I slept inordinately well last night after yesterday’s exertions. The list of activities may not sound a lot, but for one of Life’s rabbits-in-the-headlights, it was quite enough.

Technically, the Cardinal and I could have had another couple of days on our previous moorings, we wouldn’t have transgressed against the 1995 Waterways Act until Wednesday had come and gone – but the day dawned as still and as quiet as the space behind a politician’s eyes. Dull, yes, grey, yes, but absolutely without breeze and thus perfect for the manoeuvring of a narrowboat. Even the rain held politely off until I had just – and only just – finished bunging the tonneau cover back on at our new moorings.

Autumn is most definitely upon us. I know this because the towpath is wetter and soggier than the canal itself, just about. Squelch is not just a radio-ham term, it applies to the size-eleven feet of Hutson too.

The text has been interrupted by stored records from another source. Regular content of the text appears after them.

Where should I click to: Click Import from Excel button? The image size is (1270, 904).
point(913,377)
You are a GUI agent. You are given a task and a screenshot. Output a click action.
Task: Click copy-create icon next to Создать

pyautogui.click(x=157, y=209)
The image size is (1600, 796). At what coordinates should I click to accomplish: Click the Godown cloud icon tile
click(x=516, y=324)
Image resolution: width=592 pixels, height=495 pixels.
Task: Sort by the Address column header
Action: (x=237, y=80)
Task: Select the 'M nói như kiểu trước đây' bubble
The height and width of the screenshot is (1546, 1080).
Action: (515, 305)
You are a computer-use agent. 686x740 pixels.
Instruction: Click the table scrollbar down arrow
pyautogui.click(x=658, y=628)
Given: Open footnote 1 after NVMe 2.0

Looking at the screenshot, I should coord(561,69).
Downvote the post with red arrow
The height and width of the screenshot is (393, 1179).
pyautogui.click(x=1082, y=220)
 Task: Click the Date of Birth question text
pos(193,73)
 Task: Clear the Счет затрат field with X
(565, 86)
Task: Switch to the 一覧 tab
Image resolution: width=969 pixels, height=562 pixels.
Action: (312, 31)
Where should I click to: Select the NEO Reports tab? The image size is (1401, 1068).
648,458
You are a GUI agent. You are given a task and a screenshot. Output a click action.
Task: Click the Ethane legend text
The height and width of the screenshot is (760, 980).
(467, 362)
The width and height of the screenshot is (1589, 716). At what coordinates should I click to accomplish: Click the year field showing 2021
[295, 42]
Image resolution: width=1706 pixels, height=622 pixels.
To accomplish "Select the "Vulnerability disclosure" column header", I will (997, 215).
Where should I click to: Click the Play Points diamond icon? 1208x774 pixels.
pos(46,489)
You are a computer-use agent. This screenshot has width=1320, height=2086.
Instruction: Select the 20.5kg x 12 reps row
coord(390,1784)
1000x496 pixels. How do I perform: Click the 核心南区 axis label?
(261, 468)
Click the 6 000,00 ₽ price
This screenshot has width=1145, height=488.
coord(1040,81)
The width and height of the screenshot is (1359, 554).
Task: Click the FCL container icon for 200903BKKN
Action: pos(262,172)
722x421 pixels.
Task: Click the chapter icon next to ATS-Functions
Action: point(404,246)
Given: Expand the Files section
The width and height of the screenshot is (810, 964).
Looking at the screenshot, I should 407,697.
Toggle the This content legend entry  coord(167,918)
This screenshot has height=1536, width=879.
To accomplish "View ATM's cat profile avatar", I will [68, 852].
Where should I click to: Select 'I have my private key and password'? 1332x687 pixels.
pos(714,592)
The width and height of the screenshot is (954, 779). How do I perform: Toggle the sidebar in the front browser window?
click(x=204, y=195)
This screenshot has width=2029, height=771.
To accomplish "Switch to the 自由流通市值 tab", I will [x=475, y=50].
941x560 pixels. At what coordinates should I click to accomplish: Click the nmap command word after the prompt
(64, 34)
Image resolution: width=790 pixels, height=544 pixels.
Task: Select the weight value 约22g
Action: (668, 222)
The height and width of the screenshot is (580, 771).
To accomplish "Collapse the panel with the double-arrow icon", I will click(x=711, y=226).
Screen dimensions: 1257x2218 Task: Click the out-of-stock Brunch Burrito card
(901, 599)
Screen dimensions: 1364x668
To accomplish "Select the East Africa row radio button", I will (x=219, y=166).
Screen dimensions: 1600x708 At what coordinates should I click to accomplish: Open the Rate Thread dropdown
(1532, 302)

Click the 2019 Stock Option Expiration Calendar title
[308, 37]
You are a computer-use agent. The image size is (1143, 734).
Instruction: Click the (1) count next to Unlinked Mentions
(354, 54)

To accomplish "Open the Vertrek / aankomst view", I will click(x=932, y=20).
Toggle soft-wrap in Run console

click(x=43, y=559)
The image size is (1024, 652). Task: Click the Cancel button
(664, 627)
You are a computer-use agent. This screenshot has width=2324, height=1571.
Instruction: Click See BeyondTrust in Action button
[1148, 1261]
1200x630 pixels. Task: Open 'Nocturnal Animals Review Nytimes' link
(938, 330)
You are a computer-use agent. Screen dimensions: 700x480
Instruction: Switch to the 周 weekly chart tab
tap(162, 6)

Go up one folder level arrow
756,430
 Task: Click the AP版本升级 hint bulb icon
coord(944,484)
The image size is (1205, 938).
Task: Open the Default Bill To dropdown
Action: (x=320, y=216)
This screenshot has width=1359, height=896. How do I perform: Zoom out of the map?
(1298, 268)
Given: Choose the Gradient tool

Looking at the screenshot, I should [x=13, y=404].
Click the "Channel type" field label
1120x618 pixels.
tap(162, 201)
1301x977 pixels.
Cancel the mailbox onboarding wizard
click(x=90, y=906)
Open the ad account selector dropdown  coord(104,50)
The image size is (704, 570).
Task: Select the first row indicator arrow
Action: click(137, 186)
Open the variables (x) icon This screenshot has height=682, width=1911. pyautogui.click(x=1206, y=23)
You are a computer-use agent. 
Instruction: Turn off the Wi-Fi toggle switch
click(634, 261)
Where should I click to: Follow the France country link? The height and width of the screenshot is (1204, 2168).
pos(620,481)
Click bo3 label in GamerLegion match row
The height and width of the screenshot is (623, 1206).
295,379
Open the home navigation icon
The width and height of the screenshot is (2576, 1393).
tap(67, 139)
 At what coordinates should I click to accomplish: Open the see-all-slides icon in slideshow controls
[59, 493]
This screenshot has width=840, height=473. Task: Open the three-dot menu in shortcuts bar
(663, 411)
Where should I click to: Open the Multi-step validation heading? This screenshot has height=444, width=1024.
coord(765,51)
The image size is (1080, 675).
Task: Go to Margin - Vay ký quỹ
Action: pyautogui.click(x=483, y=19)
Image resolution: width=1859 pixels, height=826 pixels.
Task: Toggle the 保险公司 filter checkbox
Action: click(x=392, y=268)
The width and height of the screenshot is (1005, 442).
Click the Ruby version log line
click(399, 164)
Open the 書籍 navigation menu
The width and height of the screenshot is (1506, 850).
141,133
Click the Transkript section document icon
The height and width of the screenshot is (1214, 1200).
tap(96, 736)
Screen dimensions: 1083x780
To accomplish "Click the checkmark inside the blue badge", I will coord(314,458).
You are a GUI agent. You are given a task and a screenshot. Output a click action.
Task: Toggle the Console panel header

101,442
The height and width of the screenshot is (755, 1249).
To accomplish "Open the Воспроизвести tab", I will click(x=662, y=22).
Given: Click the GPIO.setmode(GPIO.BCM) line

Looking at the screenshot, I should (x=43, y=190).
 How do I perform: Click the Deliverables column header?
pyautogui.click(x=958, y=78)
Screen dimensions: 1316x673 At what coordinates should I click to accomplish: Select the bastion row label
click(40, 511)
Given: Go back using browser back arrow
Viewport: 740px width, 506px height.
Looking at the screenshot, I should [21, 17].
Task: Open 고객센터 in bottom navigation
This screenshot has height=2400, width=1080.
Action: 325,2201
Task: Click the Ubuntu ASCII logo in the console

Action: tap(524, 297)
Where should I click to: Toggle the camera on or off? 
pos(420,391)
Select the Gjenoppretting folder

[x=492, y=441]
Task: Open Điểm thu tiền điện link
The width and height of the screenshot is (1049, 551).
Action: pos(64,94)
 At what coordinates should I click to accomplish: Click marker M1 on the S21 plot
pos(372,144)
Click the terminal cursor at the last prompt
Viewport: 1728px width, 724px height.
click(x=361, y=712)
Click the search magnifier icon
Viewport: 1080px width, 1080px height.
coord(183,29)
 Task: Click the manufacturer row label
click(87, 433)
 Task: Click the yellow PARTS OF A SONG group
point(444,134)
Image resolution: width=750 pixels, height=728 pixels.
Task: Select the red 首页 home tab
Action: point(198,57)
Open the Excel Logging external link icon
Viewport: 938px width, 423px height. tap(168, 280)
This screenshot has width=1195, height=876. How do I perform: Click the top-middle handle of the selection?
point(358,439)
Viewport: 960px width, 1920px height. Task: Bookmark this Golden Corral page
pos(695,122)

I debated with myself (I have a small mirror in my cage, next to the cuttlefish) about whether to tackle the Minshull lock after manoeuvring for watering, gazunder-emptying and bunkering. Solo, it is an intimidating-looking lock, with an eleven-foot drop and all of it downwards. Back came the reply from myself; just get on with it, Princess, it won’t get done if you don’t do it.

I got on with it and, since there was a boat following us but none waiting to come up, I half-reset the lock for the approaching followonerers too.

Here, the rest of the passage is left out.